Skeletal muscle atrophy in GNE myopathy mice was ameliorated by N-acetylcysteine treatment. (A) Representative sarcolemmal staining images with caveolin-3 antibody from gastrocnemius muscles. NAC, N-acetylcysteine treated mice. Bar = 20 μm. (B) Muscle fiber diameters in low dose (LD, n = 13) or high dose (HD, n = 13) N-acetylcysteine treated GNE myopathy mice (NACLD or NACHD) were compared to those in untreated controls (n = 17). Data presented with mean ± SEM. *P < 0.05; **P < 0.01. (C) Fiber diameter histogram from a mouse in each group was compared.

Taken together, our data revealed the ability of N-acetylcysteine to recover muscle strength and myofiber size in GNE myopathy mice, similar to sialic acid supplementation (14,15). To understand the effects of N-acetylcysteine at molecular level, we then performed gene expression analysis with the high dose and low dose treated muscles. The upregulation of atrogenes (Fbxo32 and Trim63) and oxidative stress responsive genes (Mt1 and Mt2) in the GNE myopathy muscle was downregulated with treatment (Fig. 2A), as expected. Map1lc3b, a marker used for the presence of autophagy, was lowered as well (Fig. 2 A and D) and β-amyloid expression by ELISA in muscle homogenates was decreased after treatment (Fig. S2). Similarly, we observed the effective reduction of S-nitrosyl modification in muscle proteins after N-acetylcysteine treatment (Fig. 8A). S-nitrosylation of skeletal muscle actin, creatine kinase, aldolase A was significantly decreased (Fig. 8B). We also observed the reduction in the modification of other proteins, myosin heavy chain fast-type, carbonic anhydrase 3, triosephosphate isomerase 1 in average, without statistical significance (Supplementary Material, Fig. S3).

Figure 8.

Figure 8

Reduction of S-nitrosyl modification in skeletal muscle proteins by N-acetylcysteine treatment. (A) Profiles of S-nitrosylation of mouse skeletal muscle proteins. (B) Total S-nitrosylation rates nomalized by protein amounts. (C–E)S-nitrosylation rates of skeletal muscle: (C) actin (Acta1), (D) muscle creatine kinase (Ckm), (E) fructose-bisphosphate aldolase A (Aldoa).

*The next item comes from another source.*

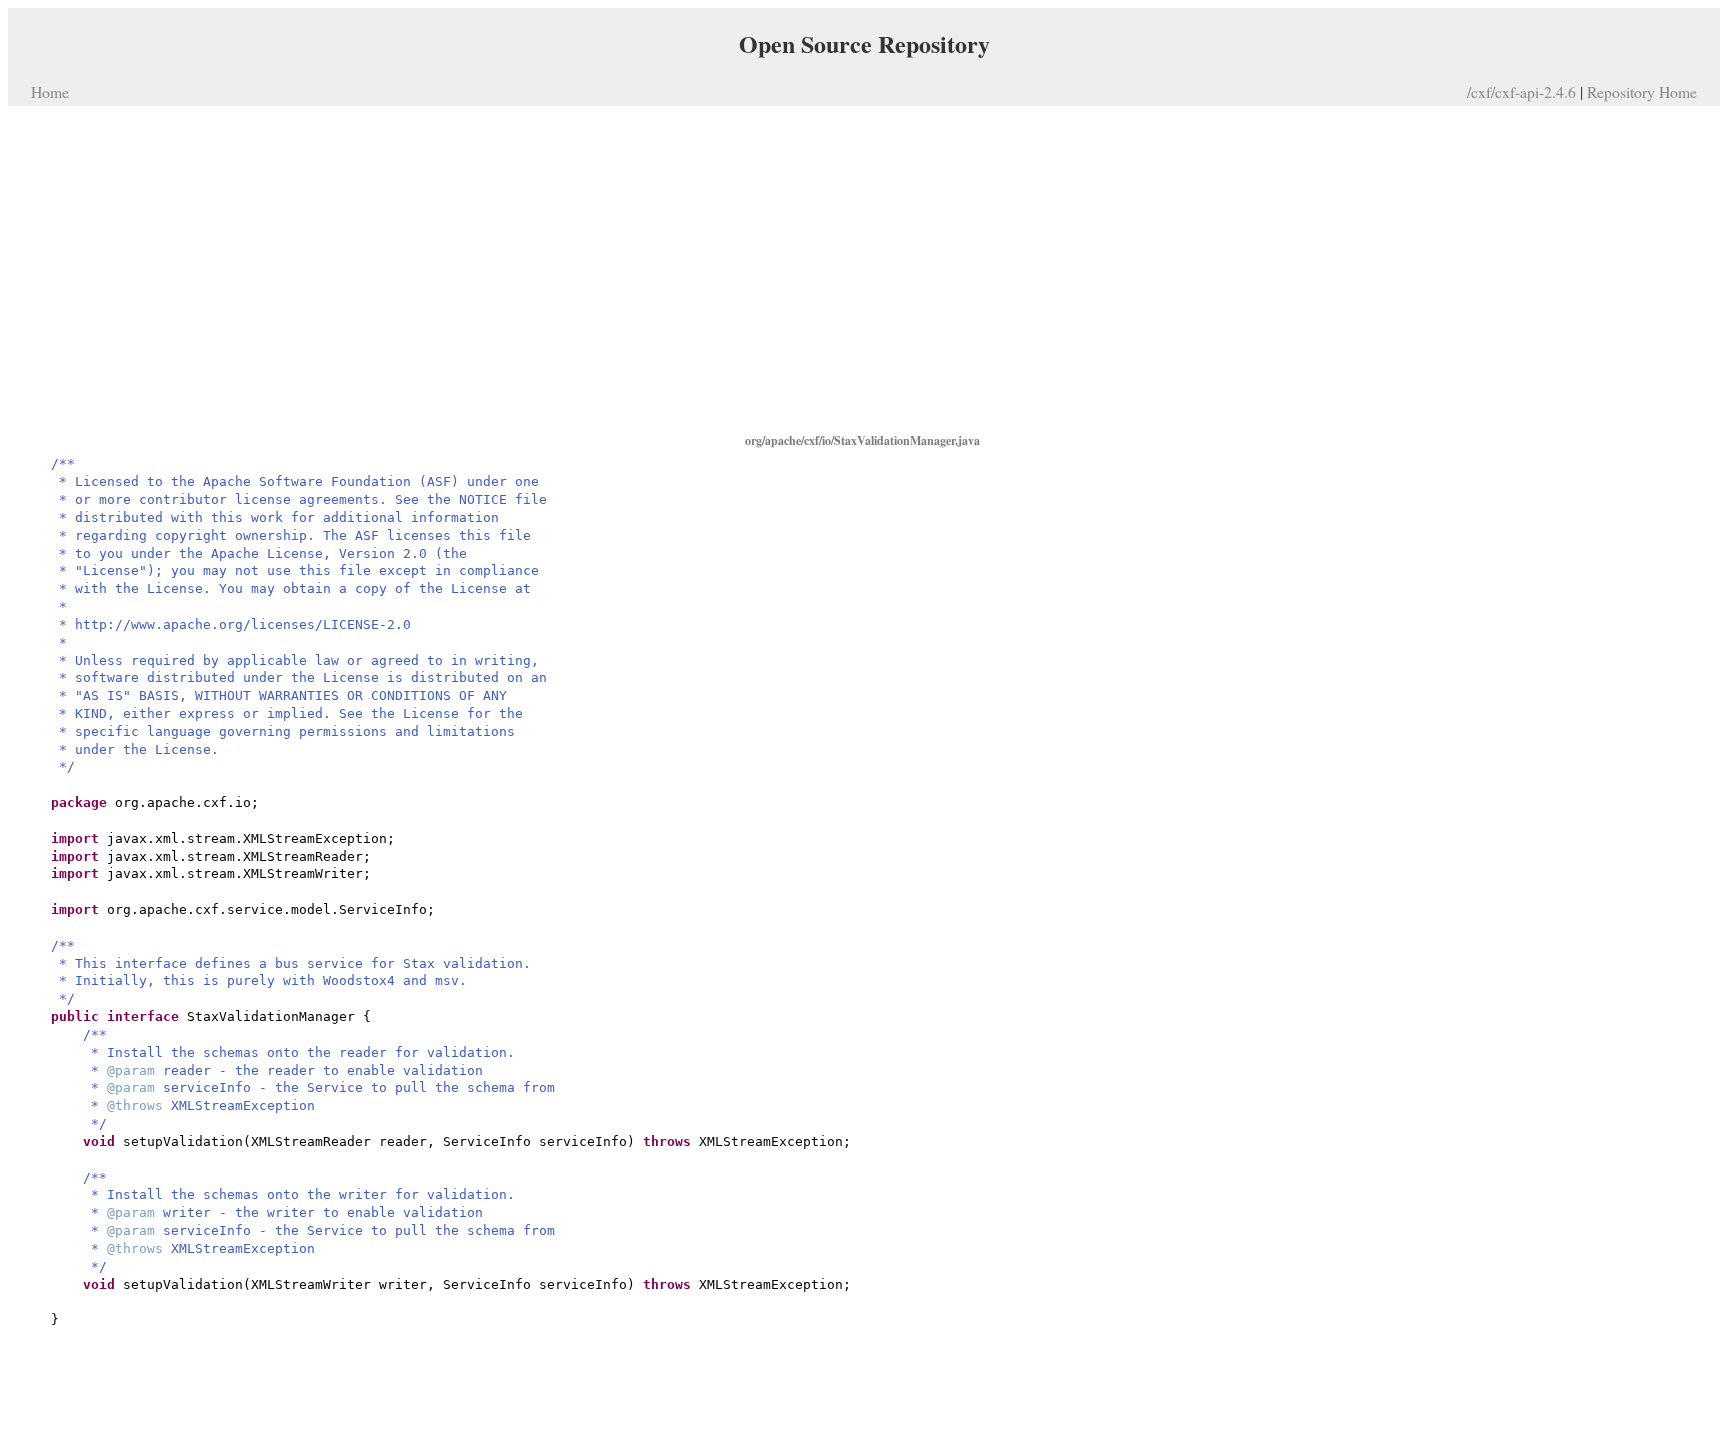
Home (50, 91)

Control, untreated controls (n = 8); GM, untreated GNE myopathy mice (n = 7); LD/NACLD, GM with low dose of N-acetylcysteine (n = 8); HD/NACHD, GM with high dose of N-acetylcystine (n = 8). Data presented with mean ± SEM. *P < 0.05; **P < 0.01; ***P < 0.001.

Discussion

In this paper, we define an important role of sialic acid in normal muscle physiology and disease. Figure 9 represents a schematic model for an additional role of sialic acid in healthy skeletal muscles and the proposed pathomechanism in GNE myopathy from hyposialylation to muscle atrophy and weakness. In healthy muscles, sialic acids normally produced by the biosynthetic pathway are involved with cell-cell interaction, glycoprotein stability, and signal transduction. They also play a role on suppressing ROS, which is generated during muscle contraction. In GNE myopathy muscles, sialic acids are deficient due to GNE mutations. The dysregulated ROS production is a consequence of reduced antioxidant capacity in the muscles brought about by decreased overall sialylation, causing upregulation of atrogenes and leading to myofiber atrophy and enhancing S-nitrosyl modification of the contractile and metabolic proteins. In our study, N-acetylcysteine and NeuAc supplementation showed similar efficacy with regards to reducing oxidative stress in myotubes; this observation likely supports the antioxidant property of sialic acids. As elevated levels of S-nitrosylation due to oxidative stress have been detected in various muscle disorders (22), studies investigating the benefit of NeuAc supplementation in these disorders will likely define the antioxidant role of sialic acid.

Figure 9.

Figure 9

Role of sialic acids on antioxidant defense system. Left, sialic acids (SA) have a role to scavenge ROS generated on muscle contraction in healthy skeletal muscles. Right, proposed pathomechanism in GNE myopathy. Muscle atrophy and weakness are promoted by enhanced oxidative stress in reduced SA in skeletal muscles due to GNE mutations. Extrinsic NeuAc or antioxidant (NAC, N-acetylcysteine) supplementation has an effect against myopathic phenotypes in GNE myopathy model mice.

The direct relationship between sialic acid and oxidative stress has not been completely clarified, few studies infer to the roles of sialic acid in redox balance as an ROS scavenger or by reciprocal action with glycoproteins. It has been shown that sialic acids have a biological function as a direct scavenger of radicals such as H2O2 (26,27). Moreover, it has been found that non-reducing sialic acid residues can be a target of ROS and the sialic acid content of some glycoproteins are apparently linked with oxidative stress (28,29). One of those glycoproteins being associated with diseases of free radical etiology is transferrin, a metal binding monomeric protein, of which the degree of sialylation has been suggested to play a role in the pathophysiology of Parkinson’s disease and Alzheimer’s disease (30,31). Our study supports an important biological function of sialic acid, i.e. its antioxidative activity, especially in a GNE myopathy, a disease with a primary defect of hyposialylation.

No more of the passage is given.